# [Activity]
With "name" as the search word, show every line of the material that has it.

*** Information shown

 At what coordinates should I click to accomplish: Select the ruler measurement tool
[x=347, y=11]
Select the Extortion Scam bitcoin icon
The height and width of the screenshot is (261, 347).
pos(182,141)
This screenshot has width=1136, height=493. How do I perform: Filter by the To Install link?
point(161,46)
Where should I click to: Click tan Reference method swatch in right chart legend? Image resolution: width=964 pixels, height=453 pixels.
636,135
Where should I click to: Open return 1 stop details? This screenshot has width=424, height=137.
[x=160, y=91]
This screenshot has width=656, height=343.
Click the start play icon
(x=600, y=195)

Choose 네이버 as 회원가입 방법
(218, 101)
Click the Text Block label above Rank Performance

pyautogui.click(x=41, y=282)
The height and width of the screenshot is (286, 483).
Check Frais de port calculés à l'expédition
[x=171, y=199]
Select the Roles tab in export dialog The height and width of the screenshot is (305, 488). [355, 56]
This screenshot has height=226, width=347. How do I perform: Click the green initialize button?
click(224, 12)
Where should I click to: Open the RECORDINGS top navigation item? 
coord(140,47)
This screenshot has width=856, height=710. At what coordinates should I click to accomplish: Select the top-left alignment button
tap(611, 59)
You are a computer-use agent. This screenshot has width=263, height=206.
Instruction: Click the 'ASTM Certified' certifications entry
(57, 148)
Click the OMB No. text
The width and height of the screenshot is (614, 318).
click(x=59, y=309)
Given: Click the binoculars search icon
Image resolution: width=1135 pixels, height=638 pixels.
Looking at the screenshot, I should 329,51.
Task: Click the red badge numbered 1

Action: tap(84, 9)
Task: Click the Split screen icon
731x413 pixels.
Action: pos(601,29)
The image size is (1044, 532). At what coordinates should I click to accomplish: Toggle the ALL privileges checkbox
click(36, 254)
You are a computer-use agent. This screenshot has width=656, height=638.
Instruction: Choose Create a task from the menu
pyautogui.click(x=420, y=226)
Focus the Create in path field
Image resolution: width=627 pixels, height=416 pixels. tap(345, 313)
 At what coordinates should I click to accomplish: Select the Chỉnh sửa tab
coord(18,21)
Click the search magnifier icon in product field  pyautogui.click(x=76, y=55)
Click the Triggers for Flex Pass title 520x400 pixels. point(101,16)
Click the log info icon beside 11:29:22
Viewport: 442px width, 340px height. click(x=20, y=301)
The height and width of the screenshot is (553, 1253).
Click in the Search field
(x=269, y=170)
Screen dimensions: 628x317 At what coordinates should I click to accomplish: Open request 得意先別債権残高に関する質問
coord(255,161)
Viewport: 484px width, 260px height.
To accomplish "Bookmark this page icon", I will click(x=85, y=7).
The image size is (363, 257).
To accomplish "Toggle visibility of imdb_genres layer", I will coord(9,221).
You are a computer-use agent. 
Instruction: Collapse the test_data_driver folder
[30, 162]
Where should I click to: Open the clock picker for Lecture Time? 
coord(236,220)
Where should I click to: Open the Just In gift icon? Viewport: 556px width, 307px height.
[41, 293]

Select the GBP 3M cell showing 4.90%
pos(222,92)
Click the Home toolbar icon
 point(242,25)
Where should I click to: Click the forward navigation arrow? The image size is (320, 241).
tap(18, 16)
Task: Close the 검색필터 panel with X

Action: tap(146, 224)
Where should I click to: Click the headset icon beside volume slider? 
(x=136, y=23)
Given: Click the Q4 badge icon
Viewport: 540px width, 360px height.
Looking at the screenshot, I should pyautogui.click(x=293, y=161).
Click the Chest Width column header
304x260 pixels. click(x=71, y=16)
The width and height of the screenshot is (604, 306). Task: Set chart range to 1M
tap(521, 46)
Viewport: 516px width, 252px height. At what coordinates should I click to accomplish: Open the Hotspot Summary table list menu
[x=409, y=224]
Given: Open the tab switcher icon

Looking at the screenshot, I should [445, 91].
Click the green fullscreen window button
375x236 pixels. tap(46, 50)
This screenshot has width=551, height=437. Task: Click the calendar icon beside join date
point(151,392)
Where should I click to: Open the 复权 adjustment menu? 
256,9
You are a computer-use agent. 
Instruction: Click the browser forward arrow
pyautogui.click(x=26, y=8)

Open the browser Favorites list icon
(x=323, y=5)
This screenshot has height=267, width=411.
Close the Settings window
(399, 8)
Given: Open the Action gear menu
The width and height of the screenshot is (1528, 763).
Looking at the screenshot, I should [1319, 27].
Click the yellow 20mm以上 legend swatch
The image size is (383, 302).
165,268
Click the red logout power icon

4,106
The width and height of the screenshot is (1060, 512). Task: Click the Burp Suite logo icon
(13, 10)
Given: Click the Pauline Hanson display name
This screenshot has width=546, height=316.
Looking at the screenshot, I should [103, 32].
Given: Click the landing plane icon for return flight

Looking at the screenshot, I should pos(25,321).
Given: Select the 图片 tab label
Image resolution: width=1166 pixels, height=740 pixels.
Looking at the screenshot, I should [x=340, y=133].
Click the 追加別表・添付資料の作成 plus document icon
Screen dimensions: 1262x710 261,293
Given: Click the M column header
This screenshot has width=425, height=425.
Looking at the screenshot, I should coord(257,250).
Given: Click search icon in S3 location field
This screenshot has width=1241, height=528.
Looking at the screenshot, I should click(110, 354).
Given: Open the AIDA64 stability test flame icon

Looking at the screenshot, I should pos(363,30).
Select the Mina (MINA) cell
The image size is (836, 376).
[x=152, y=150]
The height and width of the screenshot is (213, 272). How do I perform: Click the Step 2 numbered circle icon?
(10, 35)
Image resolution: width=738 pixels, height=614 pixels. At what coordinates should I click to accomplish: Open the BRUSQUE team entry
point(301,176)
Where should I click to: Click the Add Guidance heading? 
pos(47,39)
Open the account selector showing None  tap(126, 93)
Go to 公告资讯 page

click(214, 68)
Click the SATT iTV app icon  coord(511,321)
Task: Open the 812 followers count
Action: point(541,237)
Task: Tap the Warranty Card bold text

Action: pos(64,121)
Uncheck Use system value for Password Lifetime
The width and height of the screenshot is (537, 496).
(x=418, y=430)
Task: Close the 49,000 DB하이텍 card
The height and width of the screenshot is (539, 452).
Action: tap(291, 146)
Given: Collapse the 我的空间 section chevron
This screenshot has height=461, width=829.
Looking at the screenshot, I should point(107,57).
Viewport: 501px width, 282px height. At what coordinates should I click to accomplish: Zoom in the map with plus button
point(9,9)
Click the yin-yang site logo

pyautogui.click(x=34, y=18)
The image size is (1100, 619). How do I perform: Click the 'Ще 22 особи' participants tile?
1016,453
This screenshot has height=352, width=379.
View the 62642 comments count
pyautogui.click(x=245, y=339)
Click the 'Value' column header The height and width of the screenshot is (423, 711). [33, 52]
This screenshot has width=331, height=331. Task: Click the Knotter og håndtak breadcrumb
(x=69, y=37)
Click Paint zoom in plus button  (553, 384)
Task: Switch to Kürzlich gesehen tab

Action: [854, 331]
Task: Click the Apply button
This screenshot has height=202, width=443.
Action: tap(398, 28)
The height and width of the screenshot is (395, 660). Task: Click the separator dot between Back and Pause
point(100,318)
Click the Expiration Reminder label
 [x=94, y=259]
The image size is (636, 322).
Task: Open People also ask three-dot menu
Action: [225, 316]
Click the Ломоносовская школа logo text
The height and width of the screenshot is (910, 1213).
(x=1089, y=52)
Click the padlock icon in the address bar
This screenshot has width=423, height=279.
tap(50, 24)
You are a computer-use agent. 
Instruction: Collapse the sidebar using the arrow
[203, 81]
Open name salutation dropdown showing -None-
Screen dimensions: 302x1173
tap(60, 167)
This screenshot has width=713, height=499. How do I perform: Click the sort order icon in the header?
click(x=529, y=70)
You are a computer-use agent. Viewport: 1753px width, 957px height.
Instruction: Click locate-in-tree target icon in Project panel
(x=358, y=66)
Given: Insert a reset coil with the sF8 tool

******

# [Answer section]
Given: Click the Pauline Hanson display name
Open name salutation dropdown showing -None-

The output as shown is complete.